Author: Johnson Lau 2019-03-22 04:23:28
Published on: 2019-03-22T04:23:28+00:00
The discussion on the bitcoin-dev mailing list is about the requirement of OP_CSV in the settlement branch of the update transaction outputs. The aim is to allow later update transactions to have higher priority over settlement transactions and ensure that a settlement signature can only take the settlement branch. To achieve this, a distinct public key for the branch is needed, so at least A_s and B_s without rolling them for each i, if they use nLockTime on the settlement transactions and enforce it with OP_CHECKLOCKTIMEVERIFY. It might be possible to do this with OP_CODESEPARATOR, but we do need the OP_CSV in the settlement branch.However, according to the post, OP_CSV (BIP112) is not needed. Only BIP68 relative-time is needed. For update purposes, A and B will co-sign the muSig with nLockTime=t, not committing to the scriptCode, and no BIP68 lock time.
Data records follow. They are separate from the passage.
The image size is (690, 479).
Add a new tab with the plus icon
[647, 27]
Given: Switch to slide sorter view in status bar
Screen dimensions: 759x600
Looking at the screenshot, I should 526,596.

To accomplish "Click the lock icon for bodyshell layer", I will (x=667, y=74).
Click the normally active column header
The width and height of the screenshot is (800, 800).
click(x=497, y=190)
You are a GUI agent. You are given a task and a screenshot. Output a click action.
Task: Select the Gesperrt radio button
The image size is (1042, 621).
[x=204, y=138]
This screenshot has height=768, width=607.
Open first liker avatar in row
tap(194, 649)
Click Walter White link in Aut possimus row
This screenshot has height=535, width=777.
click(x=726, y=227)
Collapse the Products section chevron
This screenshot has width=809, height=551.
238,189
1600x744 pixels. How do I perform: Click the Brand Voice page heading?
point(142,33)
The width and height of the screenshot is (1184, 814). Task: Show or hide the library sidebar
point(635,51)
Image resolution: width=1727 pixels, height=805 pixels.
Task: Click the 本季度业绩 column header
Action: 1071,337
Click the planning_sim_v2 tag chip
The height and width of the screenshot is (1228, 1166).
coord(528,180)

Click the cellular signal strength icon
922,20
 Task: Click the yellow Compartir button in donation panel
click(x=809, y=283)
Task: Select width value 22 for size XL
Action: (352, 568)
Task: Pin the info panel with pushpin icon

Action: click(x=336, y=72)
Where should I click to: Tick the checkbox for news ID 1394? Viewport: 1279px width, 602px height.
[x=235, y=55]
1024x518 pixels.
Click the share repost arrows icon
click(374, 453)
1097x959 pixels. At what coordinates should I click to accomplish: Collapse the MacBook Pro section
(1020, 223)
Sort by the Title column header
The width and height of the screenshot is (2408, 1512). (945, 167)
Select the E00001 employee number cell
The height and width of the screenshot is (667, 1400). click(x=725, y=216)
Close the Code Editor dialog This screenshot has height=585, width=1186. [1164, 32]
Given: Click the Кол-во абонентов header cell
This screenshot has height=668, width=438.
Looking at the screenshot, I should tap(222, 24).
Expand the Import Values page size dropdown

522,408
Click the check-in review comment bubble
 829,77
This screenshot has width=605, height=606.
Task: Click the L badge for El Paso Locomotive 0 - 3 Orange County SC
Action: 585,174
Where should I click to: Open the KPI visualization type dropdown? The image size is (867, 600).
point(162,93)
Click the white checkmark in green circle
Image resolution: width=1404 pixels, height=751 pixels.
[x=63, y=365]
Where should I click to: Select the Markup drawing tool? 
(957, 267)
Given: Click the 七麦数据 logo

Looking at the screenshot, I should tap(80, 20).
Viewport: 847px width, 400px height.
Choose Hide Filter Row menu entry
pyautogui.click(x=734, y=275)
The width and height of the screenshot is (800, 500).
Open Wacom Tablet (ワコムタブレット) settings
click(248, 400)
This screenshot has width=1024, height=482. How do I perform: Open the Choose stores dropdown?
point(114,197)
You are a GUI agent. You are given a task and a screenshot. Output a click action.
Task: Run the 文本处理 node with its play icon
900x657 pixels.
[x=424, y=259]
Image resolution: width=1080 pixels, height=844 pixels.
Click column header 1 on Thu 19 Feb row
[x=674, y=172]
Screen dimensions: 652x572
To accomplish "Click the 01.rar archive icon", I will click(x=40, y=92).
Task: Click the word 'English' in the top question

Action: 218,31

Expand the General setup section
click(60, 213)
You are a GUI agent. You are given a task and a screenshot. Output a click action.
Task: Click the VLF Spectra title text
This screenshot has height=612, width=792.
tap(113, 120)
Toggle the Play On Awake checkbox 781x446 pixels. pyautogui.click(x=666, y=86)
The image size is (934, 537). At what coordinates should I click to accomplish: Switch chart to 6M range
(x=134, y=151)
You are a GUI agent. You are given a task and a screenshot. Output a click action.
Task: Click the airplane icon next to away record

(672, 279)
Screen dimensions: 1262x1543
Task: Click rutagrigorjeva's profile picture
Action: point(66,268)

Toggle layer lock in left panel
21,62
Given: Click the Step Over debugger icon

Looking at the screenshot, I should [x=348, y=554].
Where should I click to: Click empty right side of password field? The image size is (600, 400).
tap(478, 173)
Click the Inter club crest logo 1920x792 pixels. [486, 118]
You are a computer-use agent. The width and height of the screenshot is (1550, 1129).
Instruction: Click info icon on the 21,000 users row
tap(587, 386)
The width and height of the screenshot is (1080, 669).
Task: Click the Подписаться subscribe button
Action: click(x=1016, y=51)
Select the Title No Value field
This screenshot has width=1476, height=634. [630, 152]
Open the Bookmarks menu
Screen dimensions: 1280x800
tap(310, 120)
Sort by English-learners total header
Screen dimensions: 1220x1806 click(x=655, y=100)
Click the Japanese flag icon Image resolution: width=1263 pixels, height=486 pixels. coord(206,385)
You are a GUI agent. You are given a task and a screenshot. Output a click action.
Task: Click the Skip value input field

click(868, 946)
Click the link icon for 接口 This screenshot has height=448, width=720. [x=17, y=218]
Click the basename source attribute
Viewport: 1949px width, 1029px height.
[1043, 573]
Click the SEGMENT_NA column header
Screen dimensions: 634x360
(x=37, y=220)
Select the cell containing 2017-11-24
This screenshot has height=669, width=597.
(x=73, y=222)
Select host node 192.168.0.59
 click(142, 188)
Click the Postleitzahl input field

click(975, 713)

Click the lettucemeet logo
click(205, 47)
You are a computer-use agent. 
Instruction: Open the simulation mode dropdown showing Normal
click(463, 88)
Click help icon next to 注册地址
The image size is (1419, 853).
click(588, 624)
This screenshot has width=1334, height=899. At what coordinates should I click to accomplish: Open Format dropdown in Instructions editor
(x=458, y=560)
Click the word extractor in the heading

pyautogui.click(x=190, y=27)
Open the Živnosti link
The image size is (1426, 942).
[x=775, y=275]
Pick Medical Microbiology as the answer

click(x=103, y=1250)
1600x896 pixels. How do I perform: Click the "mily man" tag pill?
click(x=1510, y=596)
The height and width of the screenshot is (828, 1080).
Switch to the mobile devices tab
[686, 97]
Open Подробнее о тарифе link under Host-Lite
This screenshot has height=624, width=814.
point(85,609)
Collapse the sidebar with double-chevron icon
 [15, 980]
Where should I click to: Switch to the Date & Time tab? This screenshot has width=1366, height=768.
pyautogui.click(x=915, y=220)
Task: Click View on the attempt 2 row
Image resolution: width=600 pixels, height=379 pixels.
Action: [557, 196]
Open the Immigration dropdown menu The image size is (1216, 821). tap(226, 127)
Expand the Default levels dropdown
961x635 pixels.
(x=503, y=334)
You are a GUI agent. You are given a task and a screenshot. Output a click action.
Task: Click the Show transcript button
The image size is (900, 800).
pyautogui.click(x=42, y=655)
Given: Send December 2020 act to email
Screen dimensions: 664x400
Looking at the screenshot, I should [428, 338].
For settlement purposes, A and B will co-sign the muSig with nLockTime=t, committing to the scriptCode, and with an agreed BIP68 locktime. Without committing to the scriptCode and BIP68 lock time, the update sig could be bound to any previous update tx immediately. On the other hand, the settlement sig will only bind to a specific update tx (thought scriptCode), and only after the relative locktime is passed. The eltoo paper is wrong about using OP_CSV. That’s a common mistake even for experienced bitcoin developer. OP_CSV is needed only if one party could single-handedly decide the relative-lock-time. However, this is not the case here as it is a muSig. The post also mentions that even the given script: OP_CHECKLOCKTIMEVERIFY OP_DROP OP_CHECKSIGVERIFY OP_CHECKSIG doesn’t need OP_CSV, despite not using muSig. This is because the two signatures must use the same relative locktime, or the transaction is invalid.